Speaking of spelling, American spelling, apparently, isn't American spelling at all; it's the spelling that was used by the East Anglians (Norfolk, Sussex, Essex, but also Bedfordshire, Hertfordshire, Cambridgeshire), and since most of the "Mayflower" colonists were East Anglians, they took their spelling with them (this sentence should be read as "brought their spelling with them", if you are reading this on the left side of the pond), and so American has "nite" rather than "night", and "thru" rather than "through", and "s" generally replaces "c", as in "defense", but not "advice", and reverses "re" to "er" in words like "centre/center" and "theatre/theatre", and drops the second syllable where English doubles them (worshipped/worshiped, traveller/traveler, waggon/wagon), and drops the "u" as well (flavour, rumor, rigor), and has a Devon and Somerset "z" where Saxon prefers an "s", as in "organize" and "recognize".

Webster has added new words to the English language (skunk, squash), but its greatest achievement has been the successful elimination of words which are so much easier if you just have one spelling, even though there were originally two completely different words, and that was why they had two different spellings. So people are now curbed from stepping off the curb (kerb has been eliminated), and people who live in apartment buildings or work in skyscraper office blocks go from floor to floor with lots of tales to tell, because storey has become story.

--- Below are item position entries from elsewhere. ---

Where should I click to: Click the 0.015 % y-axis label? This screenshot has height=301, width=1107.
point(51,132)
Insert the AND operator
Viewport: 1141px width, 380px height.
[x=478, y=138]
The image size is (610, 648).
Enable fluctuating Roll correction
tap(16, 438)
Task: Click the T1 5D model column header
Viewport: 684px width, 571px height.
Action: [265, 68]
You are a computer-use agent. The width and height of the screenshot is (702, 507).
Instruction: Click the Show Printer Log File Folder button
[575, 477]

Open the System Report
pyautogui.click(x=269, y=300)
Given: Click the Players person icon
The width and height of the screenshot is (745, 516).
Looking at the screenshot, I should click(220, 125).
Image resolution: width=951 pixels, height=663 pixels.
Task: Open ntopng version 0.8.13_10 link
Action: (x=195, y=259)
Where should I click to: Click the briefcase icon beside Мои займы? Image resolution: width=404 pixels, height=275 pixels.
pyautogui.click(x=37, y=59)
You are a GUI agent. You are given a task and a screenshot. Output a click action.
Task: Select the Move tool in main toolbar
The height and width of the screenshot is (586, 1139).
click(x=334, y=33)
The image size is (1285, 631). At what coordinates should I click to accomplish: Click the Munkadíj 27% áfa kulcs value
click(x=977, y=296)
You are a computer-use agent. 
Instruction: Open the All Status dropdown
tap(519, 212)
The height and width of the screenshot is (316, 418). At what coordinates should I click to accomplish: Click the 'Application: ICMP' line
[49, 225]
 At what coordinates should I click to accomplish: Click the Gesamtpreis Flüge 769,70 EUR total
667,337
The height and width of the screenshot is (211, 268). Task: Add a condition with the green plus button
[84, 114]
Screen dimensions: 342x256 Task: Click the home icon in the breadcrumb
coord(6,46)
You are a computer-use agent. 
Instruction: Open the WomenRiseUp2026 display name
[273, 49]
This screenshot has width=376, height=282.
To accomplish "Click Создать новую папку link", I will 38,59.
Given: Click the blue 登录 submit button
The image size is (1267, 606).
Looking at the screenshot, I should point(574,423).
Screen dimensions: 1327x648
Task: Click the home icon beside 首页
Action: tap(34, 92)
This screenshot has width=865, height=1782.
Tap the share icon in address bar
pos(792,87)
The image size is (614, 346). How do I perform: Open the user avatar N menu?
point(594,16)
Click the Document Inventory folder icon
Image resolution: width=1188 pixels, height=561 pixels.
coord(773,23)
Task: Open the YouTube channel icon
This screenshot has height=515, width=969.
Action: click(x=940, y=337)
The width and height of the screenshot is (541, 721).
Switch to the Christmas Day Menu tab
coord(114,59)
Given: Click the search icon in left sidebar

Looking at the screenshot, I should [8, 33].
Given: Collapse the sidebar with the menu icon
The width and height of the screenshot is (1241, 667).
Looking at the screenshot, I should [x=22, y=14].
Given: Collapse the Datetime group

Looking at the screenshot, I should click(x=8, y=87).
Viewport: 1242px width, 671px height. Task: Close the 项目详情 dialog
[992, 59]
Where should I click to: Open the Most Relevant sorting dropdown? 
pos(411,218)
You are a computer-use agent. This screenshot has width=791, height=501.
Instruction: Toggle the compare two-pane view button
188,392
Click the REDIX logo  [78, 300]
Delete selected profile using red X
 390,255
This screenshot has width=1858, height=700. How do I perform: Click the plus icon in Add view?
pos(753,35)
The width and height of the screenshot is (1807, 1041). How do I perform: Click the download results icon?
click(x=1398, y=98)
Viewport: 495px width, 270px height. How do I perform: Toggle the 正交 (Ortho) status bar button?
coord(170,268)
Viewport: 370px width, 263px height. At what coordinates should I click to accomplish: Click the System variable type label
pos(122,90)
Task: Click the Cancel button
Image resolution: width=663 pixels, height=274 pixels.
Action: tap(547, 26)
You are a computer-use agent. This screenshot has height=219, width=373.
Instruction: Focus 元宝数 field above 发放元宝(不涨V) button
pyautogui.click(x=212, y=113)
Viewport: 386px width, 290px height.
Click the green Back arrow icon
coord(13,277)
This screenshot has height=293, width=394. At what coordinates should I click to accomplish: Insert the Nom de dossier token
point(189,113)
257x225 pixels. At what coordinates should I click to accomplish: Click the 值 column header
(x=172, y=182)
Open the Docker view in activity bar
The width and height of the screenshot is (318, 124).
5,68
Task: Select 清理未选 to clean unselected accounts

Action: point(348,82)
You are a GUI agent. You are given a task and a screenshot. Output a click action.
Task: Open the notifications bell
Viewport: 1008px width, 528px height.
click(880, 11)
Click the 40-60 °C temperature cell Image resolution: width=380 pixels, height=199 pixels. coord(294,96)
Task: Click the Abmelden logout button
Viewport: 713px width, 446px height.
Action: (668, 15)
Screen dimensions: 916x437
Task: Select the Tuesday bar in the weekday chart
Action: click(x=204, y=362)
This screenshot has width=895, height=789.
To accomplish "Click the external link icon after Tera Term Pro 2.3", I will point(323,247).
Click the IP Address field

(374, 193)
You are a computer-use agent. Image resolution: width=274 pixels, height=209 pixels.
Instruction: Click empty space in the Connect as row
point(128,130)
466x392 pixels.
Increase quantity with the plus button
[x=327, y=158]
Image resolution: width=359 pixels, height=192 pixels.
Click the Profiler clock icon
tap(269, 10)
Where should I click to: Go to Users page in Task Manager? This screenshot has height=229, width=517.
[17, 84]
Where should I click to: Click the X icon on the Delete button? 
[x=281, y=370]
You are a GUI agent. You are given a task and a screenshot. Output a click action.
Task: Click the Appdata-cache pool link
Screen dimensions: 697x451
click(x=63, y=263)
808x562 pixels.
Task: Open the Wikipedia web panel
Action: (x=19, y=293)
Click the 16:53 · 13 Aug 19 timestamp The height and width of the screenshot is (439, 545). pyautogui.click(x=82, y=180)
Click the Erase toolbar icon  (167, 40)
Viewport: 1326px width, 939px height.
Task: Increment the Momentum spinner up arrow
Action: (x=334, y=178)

Noah Webster Jr. (October 16, 1758 – May 28, 1843
I also looked up Webster himself, who turned out not to be "a person who likes to spend time surfing the web", as a 2001 dictionary might venture, but much more dully:

“Webster (page 1638)
     Web “ster (?) n.{AS.webbestre. Wee Web, Weave, and -ster.} A weaver, originally a female weaver [Obs. J. Brathwait.]”

So now you know.

Or, rather, you probably still don't know.

I shall stick to my shorter Oxford.






Amber pages:


753 BCE: Rome founded by Romulus. Must find out where Remus was that day.


Catharine the Great’s birthday, today in 1729. I should dearly love to know what she did to merit the sobriquet "great" - usually it's about imperial conquest and the torture-imprisonment-murder of all opponents and the general vassaldom of everybody else, but who knows, maybe it was art, or science, or literature.


Charlotte the Great's birthday too, today in 1816. That's Charlotte as in Bronte. Or Currer Bell, if you happen to possess a first edition.



And maybe Robert Edwin Peary wasn't the first man to reach the North Pole, despite his claims (see April 6). Perhaps it was Freddie Cook, Peary's friend who was the surgeon on the 1891 expedition, who claimed he had done so a year earlier, on April 21st, 1908- a possibility which I had Peary acknowledge, in my poem "Ninety Degrees North".